Was z południa , ze wschodu, i z północy , i z zachodu.
Zapraszamy do Polski, witając chlebem i solą.”*
Mamy nadzieję, że przyjazny duch języka esperanto, malownicze krajobrazy, zadbana i przyjazna dla wakacyjnych mieszkańców szkoła oraz „baśniowe” (przypomnijmy: ”za górami, za lasami…”) położenie Zagórnika pomogą Ci dobrze przeżyć czas oazowych rekolekcji i zastanowić się nad tym, co jest w życiu ważne. http://www.spig-zagornik.um.andrychow.pl/spig-zagornik/
*Fragment hymnu szkoły, w której będziesz mieszkał/-a w czasie rekolekcji.
-
Radocza
·· Nazwa mówi sama za siebie. W Radoczy jest RADOśnie, a miejsce,·w którym odbywają się rekolekcje Cię OCZAruje.

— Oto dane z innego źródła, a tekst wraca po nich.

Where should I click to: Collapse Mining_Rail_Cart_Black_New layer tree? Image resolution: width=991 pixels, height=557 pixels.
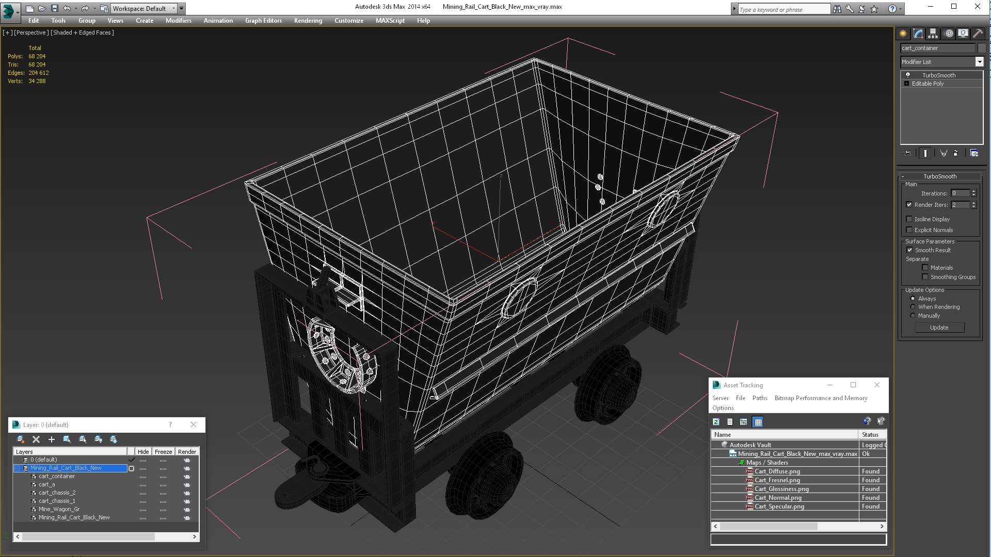[17, 468]
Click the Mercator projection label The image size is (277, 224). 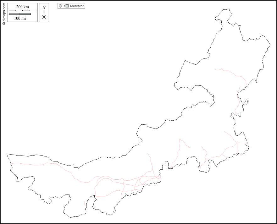click(77, 6)
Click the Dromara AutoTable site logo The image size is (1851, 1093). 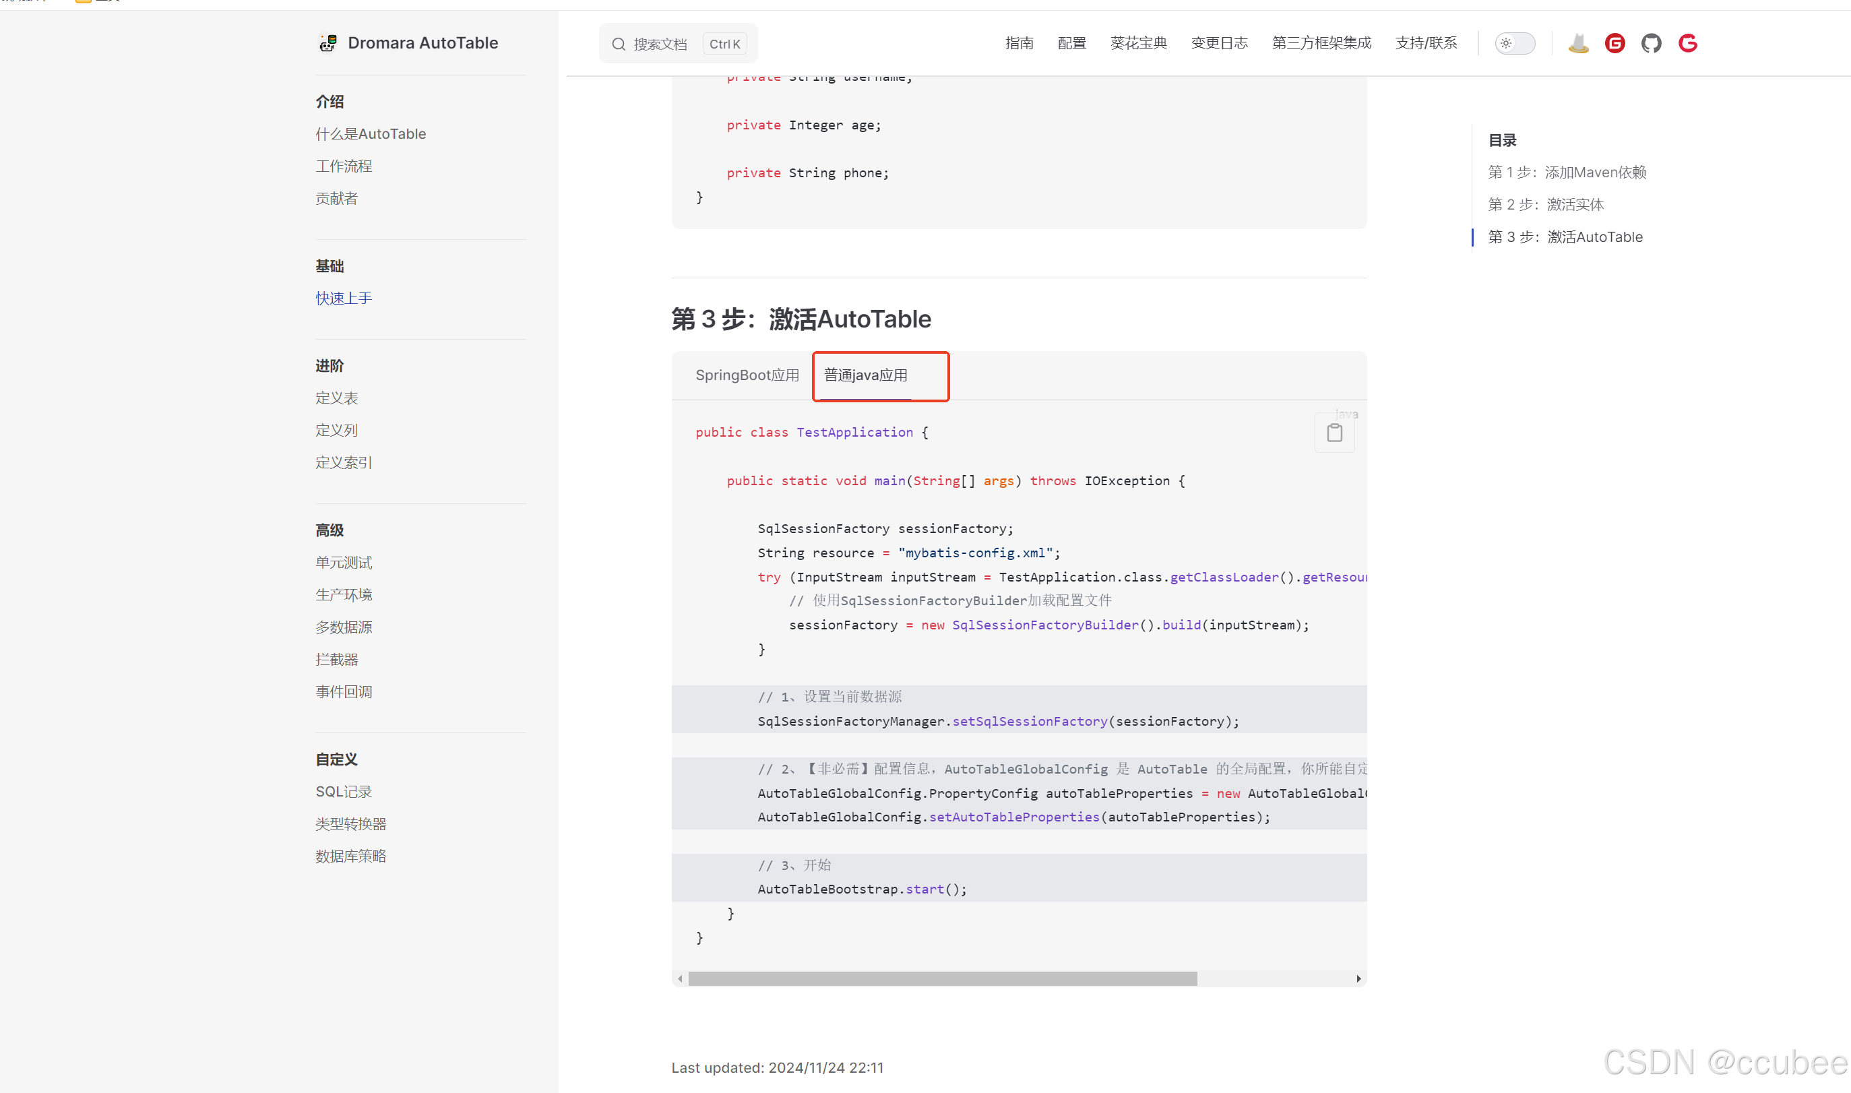328,43
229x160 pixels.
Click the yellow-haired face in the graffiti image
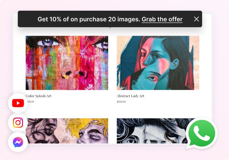(x=91, y=131)
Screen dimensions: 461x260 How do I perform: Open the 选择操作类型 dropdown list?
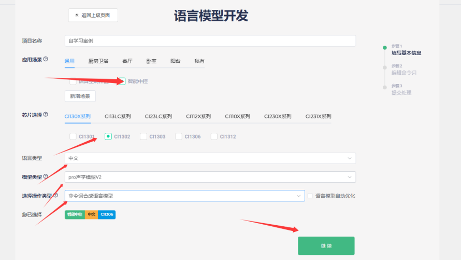[184, 196]
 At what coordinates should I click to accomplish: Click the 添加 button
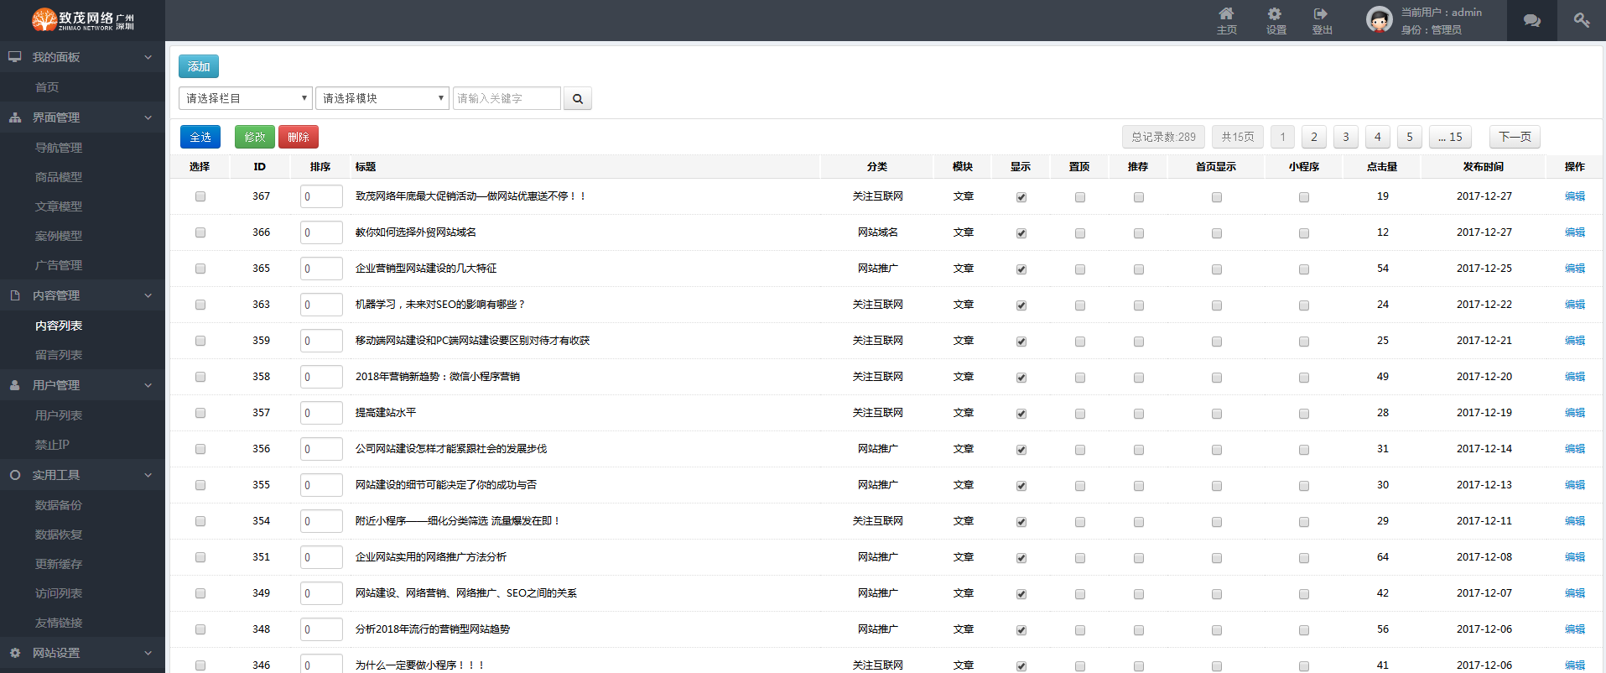(x=199, y=66)
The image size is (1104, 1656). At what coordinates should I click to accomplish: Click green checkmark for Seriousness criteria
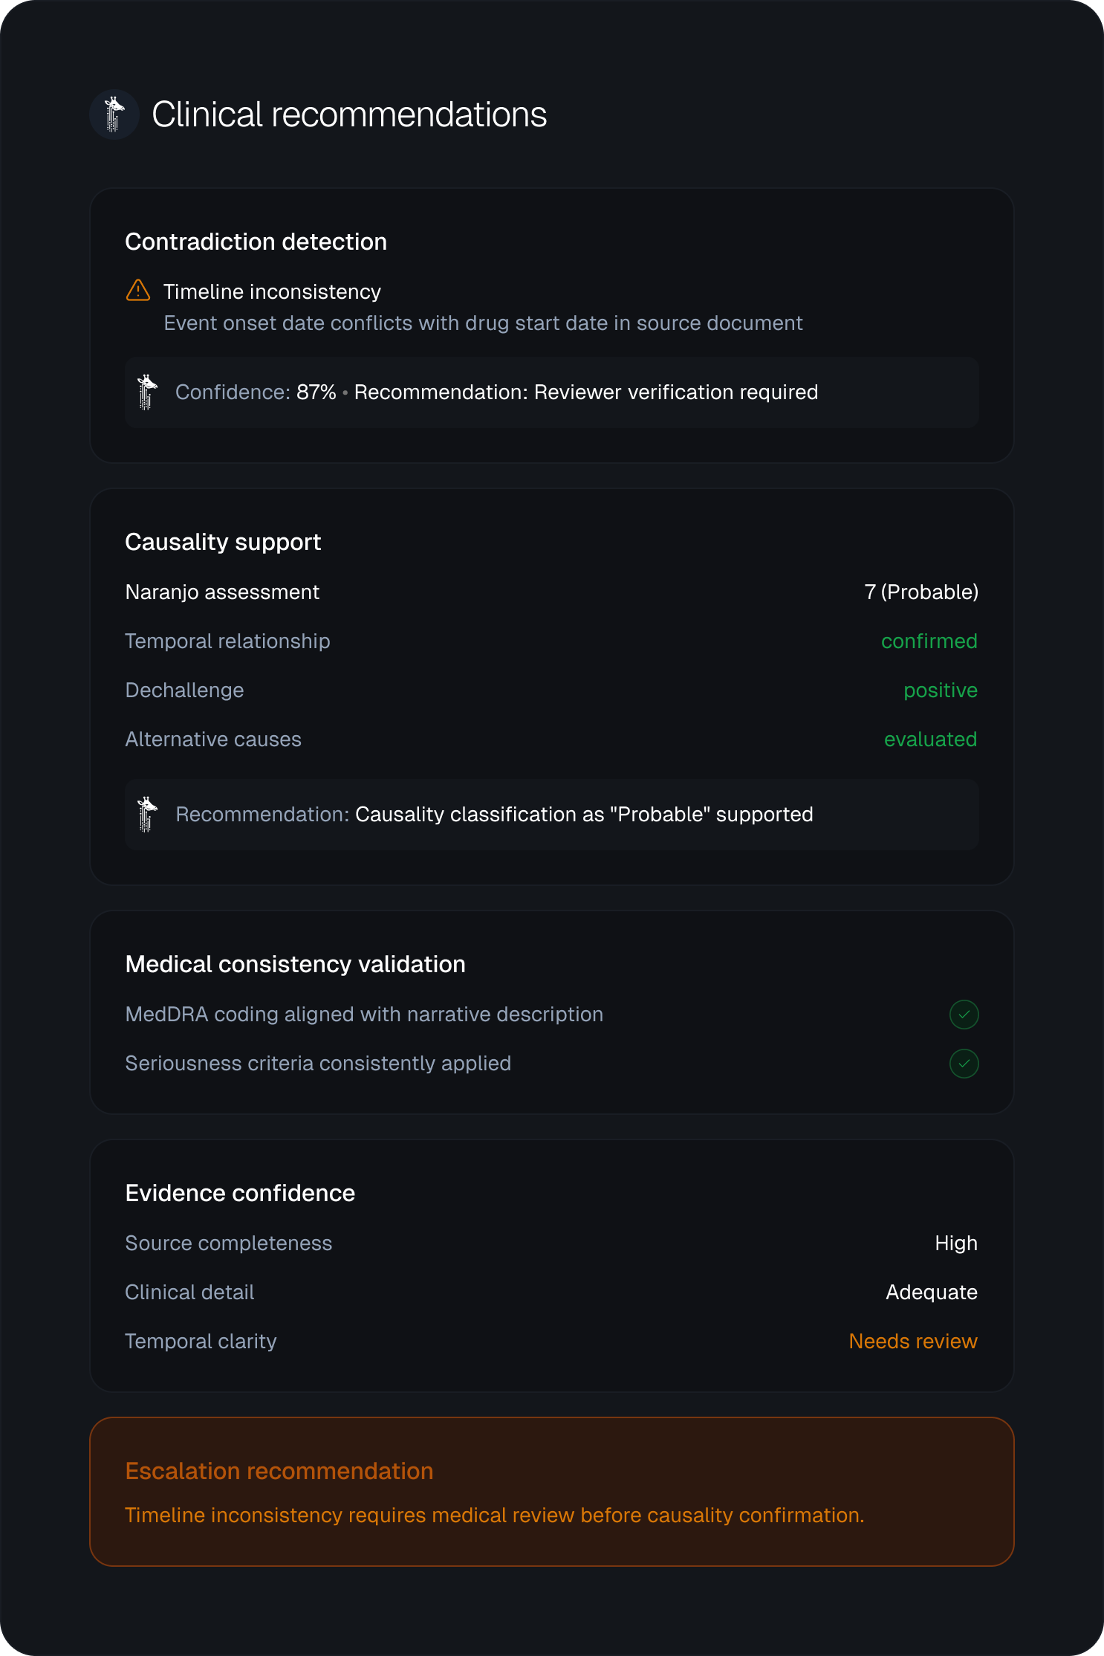pyautogui.click(x=964, y=1064)
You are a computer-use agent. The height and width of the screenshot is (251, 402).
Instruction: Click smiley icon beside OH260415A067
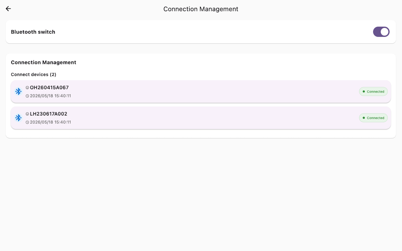(x=27, y=88)
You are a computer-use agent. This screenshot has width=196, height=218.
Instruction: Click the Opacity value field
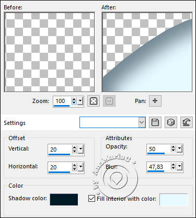click(158, 149)
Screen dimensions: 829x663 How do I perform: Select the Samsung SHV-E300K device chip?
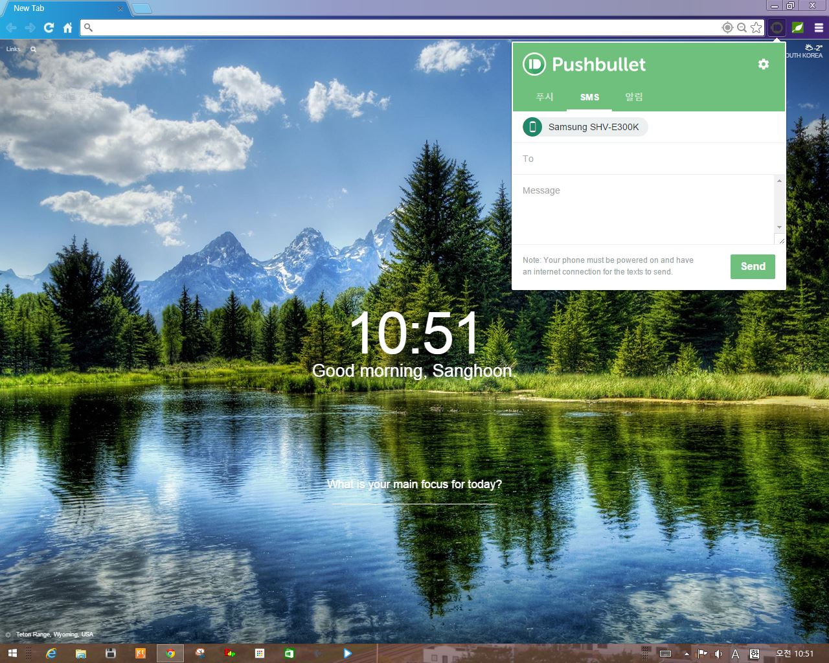pos(585,127)
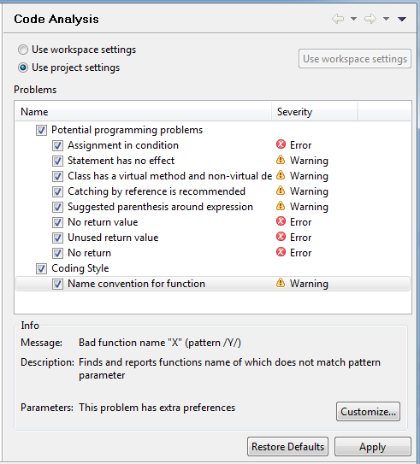The width and height of the screenshot is (420, 464).
Task: Click the Warning icon for Name convention for function
Action: point(281,283)
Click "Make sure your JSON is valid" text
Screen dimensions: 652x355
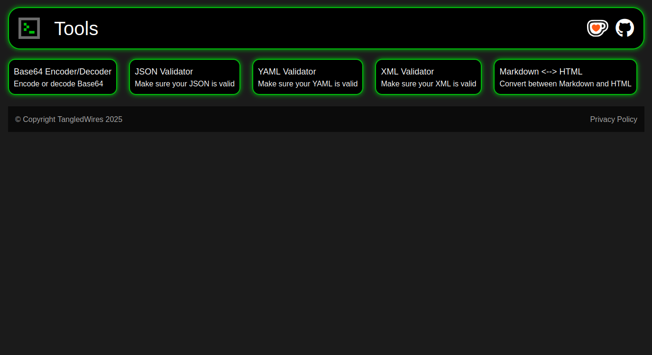click(184, 84)
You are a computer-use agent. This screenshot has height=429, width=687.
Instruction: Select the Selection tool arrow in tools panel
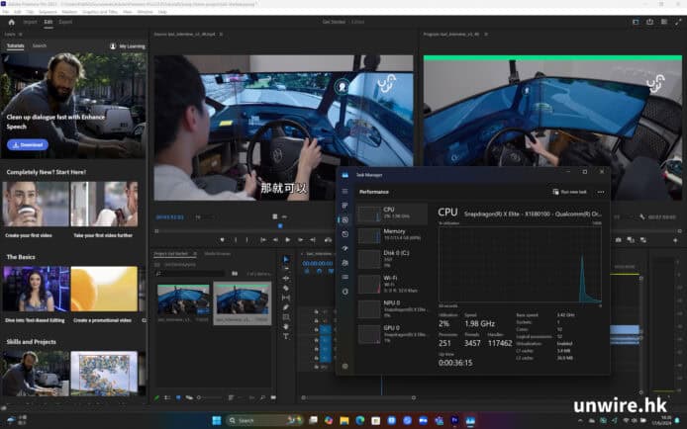coord(286,260)
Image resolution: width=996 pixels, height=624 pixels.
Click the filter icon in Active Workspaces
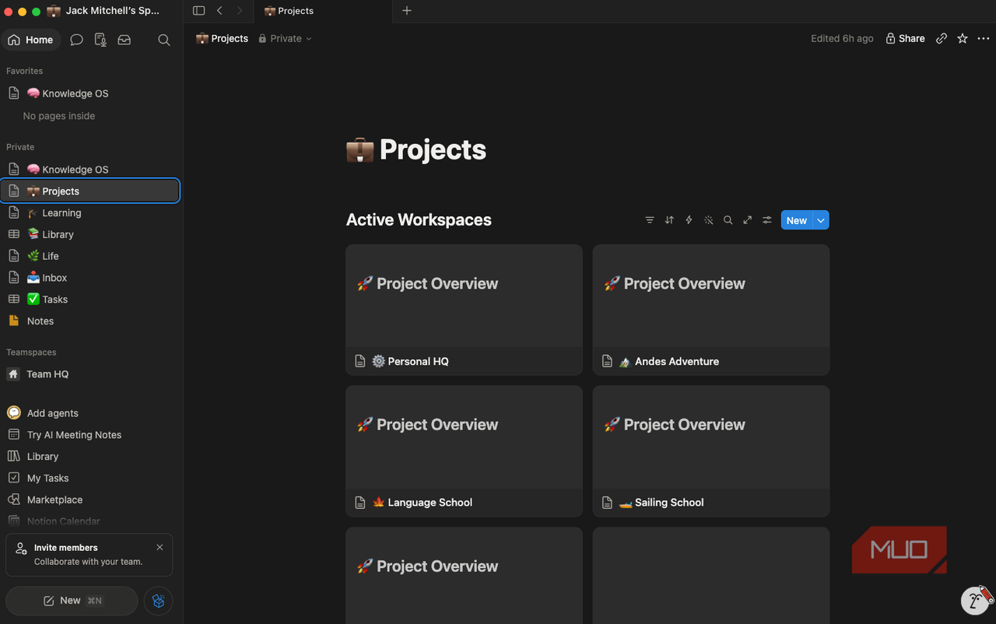click(650, 220)
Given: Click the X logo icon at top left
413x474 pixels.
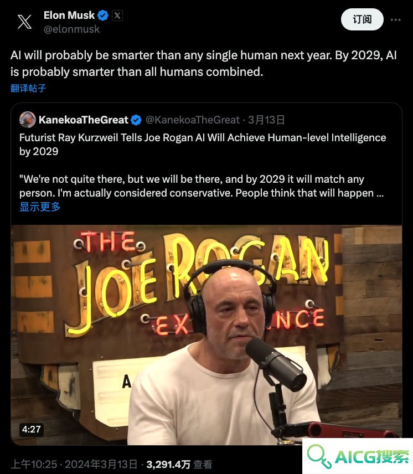Looking at the screenshot, I should pos(24,22).
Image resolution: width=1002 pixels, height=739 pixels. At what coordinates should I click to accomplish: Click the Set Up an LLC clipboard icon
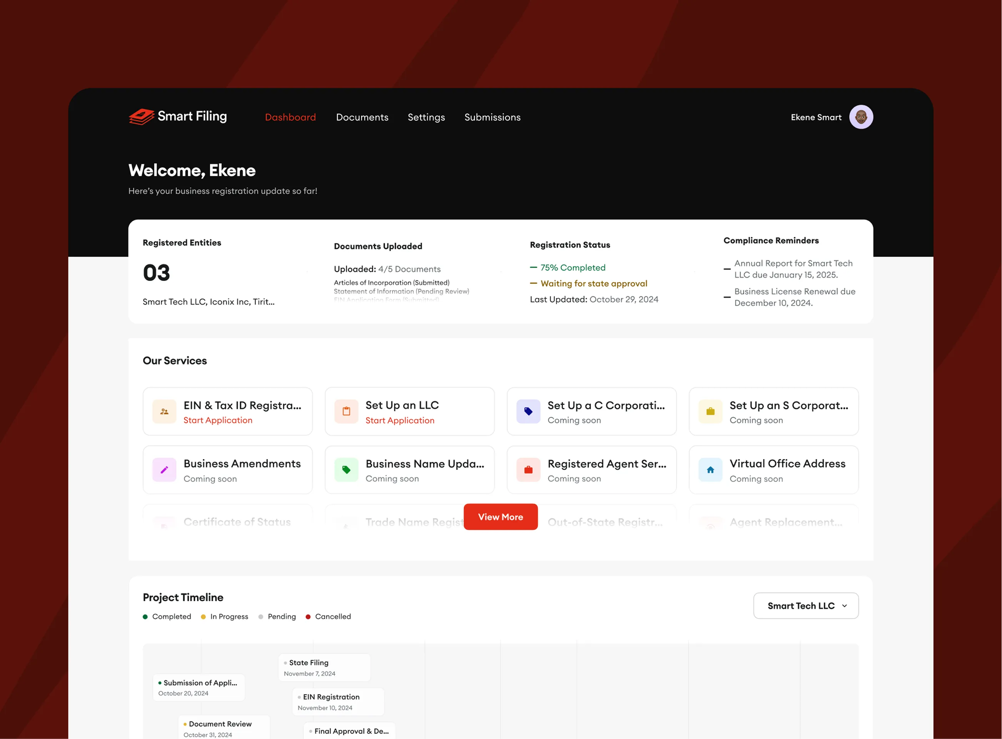point(346,412)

Składający się z kilku segmentów dom rekolekcyjny przylega do mieszkań rodzin należących do Stowarzyszenia Rodzin Katolickich „Wspólnoty Poranka”. Bliskość tych sympatycznych Sąsiadów i panująca tam serdeczna atmosfera sprawią, że w Radoczy poczujesz się jak w domu.
· Słoneczne pokoje, miłe otoczenie, spokój, przyroda… Tak. Radocza to doskonałe miejsce do odkrywania piękna świata i odnalezienia w sobie radości Dziecka Bożego. http://www.wspolnotaporanka.republika.pl/zdjecia.htm
-
Wołkowyja
O Bieszczadach można pisać wiele… że niezadeptane szlaki, że historia piękna, choć trudna i bolesna, że całe wioski zarośnięte, że w Łopience i Polańczyku – Matka Boska Pięknej Miłości czeka i pomaga, że w Zalewie Solińskim widać czasem posadzkę zatopionego kościoła w Wołkowyi, że wyjące wilki (na szczęście tylko w legendach :) ), że dzika przyroda, że wioski po kilka domów… itp. itd.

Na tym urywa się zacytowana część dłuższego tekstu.